You knew it would come to this.  So did I.  And yet one is still surprised by the sheer boldness of it all.  From my local paper:

California public schools do an inadequate job of teaching students about gay and lesbian history, despite a 2011 law that requires schools to teach such lessons, according to a national panel of lesbian, gay, bisexual and transgender history scholars led by a Sonoma State University professor.

The Committee on LGBT History has proposed a revision to the state history and social studies framework that ensures kindergarten through 12th-grade students learn about LGBT figures and the roles they played in shaping society.

One Don Romesburg, chairman of the Women’s and Gender Studies Department at Sonoma State University and cochairman of the LGBT history committee, points to the 2011 “Fair, Accurate, Inclusive, and Respectful Education Act” and avers that including the explicit identification of gays in the context of teaching history is now “the law of the land.”  And he and his committee are demanding it be enforced.  The law was introduced by state senator Mark Leno (D-San Francisco), who says its passage

ensures that the historical contributions of lesbian, gay, bisexual and transgender people are accurately and fairly portrayed in instructional materials by adding LGBT people to the existing list of under-represented cultural and ethnic groups already included in the state’s inclusionary education requirements.

Romesburg and his group of “scholars” have come up with a list of proposed themes and topics to be included in the California curriculum, including “Teaching second-graders about family diversity and nontraditional families” and “Fourth-grade lessons on the possibilities and motivations for same-sex relationships in Gold Rush-era California.”

Imagine the textbooks—which won’t be ready until 2015.  Think of the illustrations!

The idea that justice won’t be served until each and every fourth grader in the California public-school system knows all about “the possibilities and motivations for same-sex relationships in Gold Rush-era California” is symptomatic of a culture that has lost its collective mind.  Today’s students graduate from high school without knowing how to read, write, or think because their overseers are much more concerned with teaching them about “family diversity and nontraditional families.”

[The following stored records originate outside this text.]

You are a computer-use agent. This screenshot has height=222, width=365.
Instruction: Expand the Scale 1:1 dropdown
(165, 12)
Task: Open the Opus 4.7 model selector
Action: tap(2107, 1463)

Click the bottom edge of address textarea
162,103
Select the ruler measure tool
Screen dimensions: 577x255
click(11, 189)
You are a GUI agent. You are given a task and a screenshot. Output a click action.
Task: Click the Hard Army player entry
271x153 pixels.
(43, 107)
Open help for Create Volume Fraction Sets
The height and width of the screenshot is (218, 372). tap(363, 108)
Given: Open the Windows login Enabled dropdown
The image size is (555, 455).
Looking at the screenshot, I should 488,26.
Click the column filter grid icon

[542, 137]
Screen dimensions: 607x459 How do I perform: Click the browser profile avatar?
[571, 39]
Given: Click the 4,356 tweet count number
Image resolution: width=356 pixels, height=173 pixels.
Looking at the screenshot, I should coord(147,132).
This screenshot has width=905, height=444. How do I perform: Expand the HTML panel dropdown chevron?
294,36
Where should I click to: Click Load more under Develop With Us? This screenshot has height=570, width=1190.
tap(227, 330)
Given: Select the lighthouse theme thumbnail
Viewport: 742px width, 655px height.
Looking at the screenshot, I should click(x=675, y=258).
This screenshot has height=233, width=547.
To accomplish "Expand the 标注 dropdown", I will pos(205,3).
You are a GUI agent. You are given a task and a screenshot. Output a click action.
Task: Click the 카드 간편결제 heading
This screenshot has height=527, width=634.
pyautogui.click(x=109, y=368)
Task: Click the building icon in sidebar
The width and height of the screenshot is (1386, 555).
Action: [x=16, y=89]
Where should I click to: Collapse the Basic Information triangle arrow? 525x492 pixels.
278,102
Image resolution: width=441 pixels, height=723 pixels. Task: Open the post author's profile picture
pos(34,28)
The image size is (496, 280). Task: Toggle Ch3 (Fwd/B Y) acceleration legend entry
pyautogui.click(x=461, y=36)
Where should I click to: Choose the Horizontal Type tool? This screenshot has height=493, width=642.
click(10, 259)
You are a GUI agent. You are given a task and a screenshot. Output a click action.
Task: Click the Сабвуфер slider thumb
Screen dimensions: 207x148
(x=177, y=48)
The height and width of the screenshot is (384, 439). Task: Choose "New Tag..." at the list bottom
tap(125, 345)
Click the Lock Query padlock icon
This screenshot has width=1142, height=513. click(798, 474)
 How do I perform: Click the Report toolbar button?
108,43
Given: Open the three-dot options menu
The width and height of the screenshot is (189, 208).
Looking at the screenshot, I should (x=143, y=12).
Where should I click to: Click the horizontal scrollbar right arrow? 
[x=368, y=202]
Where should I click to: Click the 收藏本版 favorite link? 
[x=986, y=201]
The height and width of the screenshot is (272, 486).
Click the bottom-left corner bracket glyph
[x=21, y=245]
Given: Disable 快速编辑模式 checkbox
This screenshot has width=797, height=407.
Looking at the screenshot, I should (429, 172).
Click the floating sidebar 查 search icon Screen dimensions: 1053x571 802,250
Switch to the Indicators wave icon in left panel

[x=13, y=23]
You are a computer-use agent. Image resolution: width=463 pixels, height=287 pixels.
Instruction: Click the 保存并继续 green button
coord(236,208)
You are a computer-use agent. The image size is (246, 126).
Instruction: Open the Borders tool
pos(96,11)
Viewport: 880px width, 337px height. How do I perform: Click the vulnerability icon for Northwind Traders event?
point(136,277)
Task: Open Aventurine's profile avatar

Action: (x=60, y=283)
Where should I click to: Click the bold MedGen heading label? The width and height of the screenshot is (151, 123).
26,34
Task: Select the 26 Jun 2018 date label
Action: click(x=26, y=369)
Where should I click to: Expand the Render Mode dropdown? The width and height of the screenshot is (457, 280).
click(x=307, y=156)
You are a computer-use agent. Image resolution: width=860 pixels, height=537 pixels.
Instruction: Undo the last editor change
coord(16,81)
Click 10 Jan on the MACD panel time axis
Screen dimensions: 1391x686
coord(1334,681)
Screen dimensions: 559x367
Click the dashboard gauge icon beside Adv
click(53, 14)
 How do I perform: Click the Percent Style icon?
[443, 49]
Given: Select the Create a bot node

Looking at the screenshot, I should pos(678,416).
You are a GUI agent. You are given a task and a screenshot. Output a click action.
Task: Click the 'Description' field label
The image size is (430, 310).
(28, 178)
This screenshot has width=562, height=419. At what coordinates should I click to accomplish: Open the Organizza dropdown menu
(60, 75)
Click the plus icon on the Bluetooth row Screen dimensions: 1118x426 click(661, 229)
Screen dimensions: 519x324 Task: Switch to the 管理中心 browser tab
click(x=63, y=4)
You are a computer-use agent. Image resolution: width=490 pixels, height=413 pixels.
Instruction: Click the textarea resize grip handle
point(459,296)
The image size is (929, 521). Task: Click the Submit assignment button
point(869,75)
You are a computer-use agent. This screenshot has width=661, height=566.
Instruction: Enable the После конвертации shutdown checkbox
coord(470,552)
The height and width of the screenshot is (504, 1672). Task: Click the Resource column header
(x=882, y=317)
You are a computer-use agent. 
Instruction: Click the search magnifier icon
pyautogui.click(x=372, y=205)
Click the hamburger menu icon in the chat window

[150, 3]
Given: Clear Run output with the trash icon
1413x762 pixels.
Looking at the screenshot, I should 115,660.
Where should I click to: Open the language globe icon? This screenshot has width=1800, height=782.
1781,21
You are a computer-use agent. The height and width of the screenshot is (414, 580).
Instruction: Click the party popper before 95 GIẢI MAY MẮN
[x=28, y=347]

As we march down the road to oblivion, the public-school system is reverting back to its original mandate, which is socialization.  Set up to blunt the influence of the Roman Catholic Church, whose extensive educational network was seen as a subversive influence on the nation’s youth, the public-school system was envisioned as a means to inculcate the social values of obedience, subordination to the state, and—in Calvinist New England—the religious values of the surrounding community.  In our age, where traditional religion is practically outlawed, the new religion of political correctness has taken the place of the old Calvinism, with the result that fourth graders are now to be subjected to “lessons” on how often miners in Gold Rush country buggered each other.

Romesburg & Co. are making their proposals because the “Instructional Quality Commission”—an advisory body to the state board of education—apparently didn’t go far enough for these lavender Jacobins.  “We were surprised by how minimal their proposal is for inclusion,” complains Romesburg.  The commission wants to include lessons on “historic figures” and discussions of gay marriage, but this is “token,” says Romesburg.  He and his fellows won’t be satisfied until every kindergartener in the state is intimately familiar with the mechanics of sodomy.

The old-style “gay rights” movement was exclusively concerned with the depredations of the state insofar as their community was concerned: police harassment, entrapment, etc.  The Stonewall riot, celebrated by gays every year, was actually a rebellion against the New York State licensing board, which tried to close down Greenwich Village’s Stonewall Inn and other gay establishments.  Initially, at least, the idea behind “gay liberation” was that the authorities should leave people alone until and unless they started scaring the horses.

No more.  Gay activists have gone on the offensive and are consciously trying to destroy the institutions that make up “straight” society.  First and foremost among their targets: organized religion.

In Coeur d’Alene, Idaho, Donald and Evelyn Knapp, both ordained Pentecostal ministers, have a wedding chapel, The Hitching Post.  Couples who want a Christian ceremony, and a package that includes a CD with sermons on the sanctity of marriage, pay a fee, and the knot is tied.  The Knapps are now being threatened by the city with heavy fines—and perhaps even jail time—because they refuse to marry same-sex couples.  Authorities claim this is a violation of a local ordinance forbidding discrimination on the basis of sexual orientation: The Knapps’ wedding chapel is a “public accommodation,” and therefore subject to regulation.

Aren’t all churches “public accommodations”?  How long before, say, the Roman Catholic Church is charged by some big-city district attorney with “discrimination” for refusing to marry gay couples?

Once the state steps in—whether it be in the realm of education, social relations, employment, etc.—it comes down to a question of whose values are to be imposed on whom.  When homosexual behavior was socially unacceptable—and illegal—gay men and women were imposed upon.  Now that such behavior is celebrated, it is the gays who are doing the imposing.  Because that’s how statism works.